Тысяча семьсот сильных мужчин, покрытых шрамами и татуировками. Нет среди них вопящих женщин и несмышленых детей. Только мужчины, достойные предстать перед Великим Владыкой Севера, жестоким Болон Окте.
Пятьдесят лет назад Два Тростника гордился бы тем, что ему выпала такая честь — отправить к Владыке Севера целую армию. Но сейчас он стар, и думает только о боли в суставах и о том, чтобы не подвели изъеденные костяным червем пальцы.
Тысяча семьсот жертв — это тысяча семьсот ударов ножом. Любой мясник свалится с ног после первой тысячи. Но он, Два Тростника, Говорящий с Богами, не имеет права даже на один неточный удар.
Да, младшие жрецы раскладывают жертву на Кровавом Столе и держат за руки и за ноги так, чтобы кожа на груди натянулась, как барабан. Да, обсидиановые ножи острее любых других, они легко перерезают подброшенный в воздух волос. Да, Два Тростника упражнялся в своем искусстве всю жизнь, и никто не сравнится с ним в умении рассечь грудь жертвы так, чтобы трепещущее сердце само выскочило из-за ребер в подставленную ладонь.
Но тысяча семьсот ударов!
А он уже старик. Достаточно дрогнуть руке, и обсидиановое лезвие сломается о твердую грудину. Или разрез будет нанесен на два пальца ниже или выше, и сердце придется выковыривать из скользкого клубка внутренностей. Церемония замедлится, а это может прогневить Владыку.

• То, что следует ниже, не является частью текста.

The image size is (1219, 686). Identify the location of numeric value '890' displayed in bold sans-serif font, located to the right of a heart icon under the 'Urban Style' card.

Два Тростника не смеет даже подумать о том, что произойдет, если Болон Окте разгневается.
Самый страшный из Четырех Близнецов, хранящих стороны света, Черный Владыка, Дуновение Смерти. Бог, которому когда-то посвятил себя Два Тростника. Бог, от которого зависит решение — стереть род людской с лица земли или же подождать еще один цикл.
Приближается срок, предсказанный мудрецами прошлого. Исполняются предначертания, и появляются великие знамения. В ночном небе багряной змеей сверкает комета, вода в источниках стала белой, как женское молоко, и горькой на вкус. Над южными горами блестят сполохи, будто на вершинах бьются закованные в золотую броню великаны.

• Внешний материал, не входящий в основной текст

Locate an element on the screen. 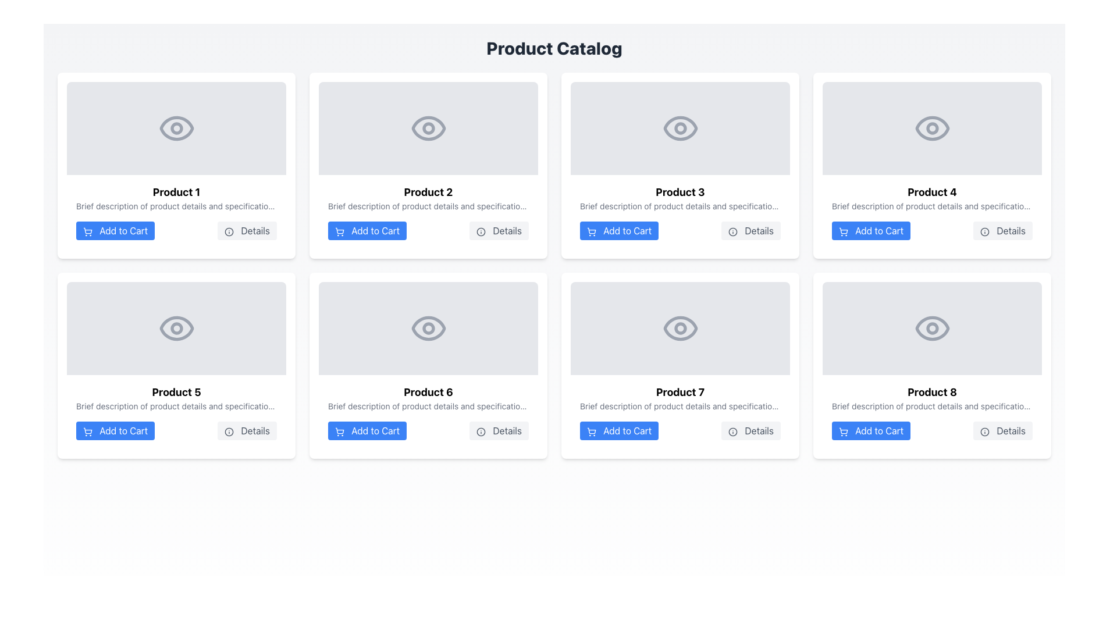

Надвигается конец бактуна. Рассчитанный великими магами прошлого, он неизбежен, как неизбежна смерть. Прошлые циклы заканчивались наводнениями, сметавшими с лица земли все живое, или пожарами, от которых трескались даже скалы. Какую кару изберет для людей Болон Окте на этот раз, Два Тростника не знает. Все, что он может сделать — это умолять Черного Владыку об отсрочке.
Поэтому он старается изо всех сил. Он уже сбился со счета, лица тех, кого кладут перед ним на Кровавый Стол, сливаются в одну искаженную криком маску. Рука с обсидиановым ножом поднимается и падает, поднимается и падает. Два Тростника торжествующе вскидывает над головой очередное трепещущее сердце, и слышит восторженный рев толпы у подножия великой пирамиды.
Горячие капли падают ему на лицо, и он чувствует, как где-то в невообразимой дали жадно облизывается ненасытный Болон Окте.
Может быть, сегодня он смилостивится, думает Два Тростника. Если у меня хватит сил довести дело до конца… если я не допущу ошибки, и если не сломается нож. Впрочем, Черному Владыке неизвестна жалость и снисхождение. Нет, я напою своего господина кровью сильных мужчин, и он опьянеет и махнет рукой на жалкий человеческий род. Не будет же пьяница разбивать о стену кувшин, в котором осталось еще немного хмельного?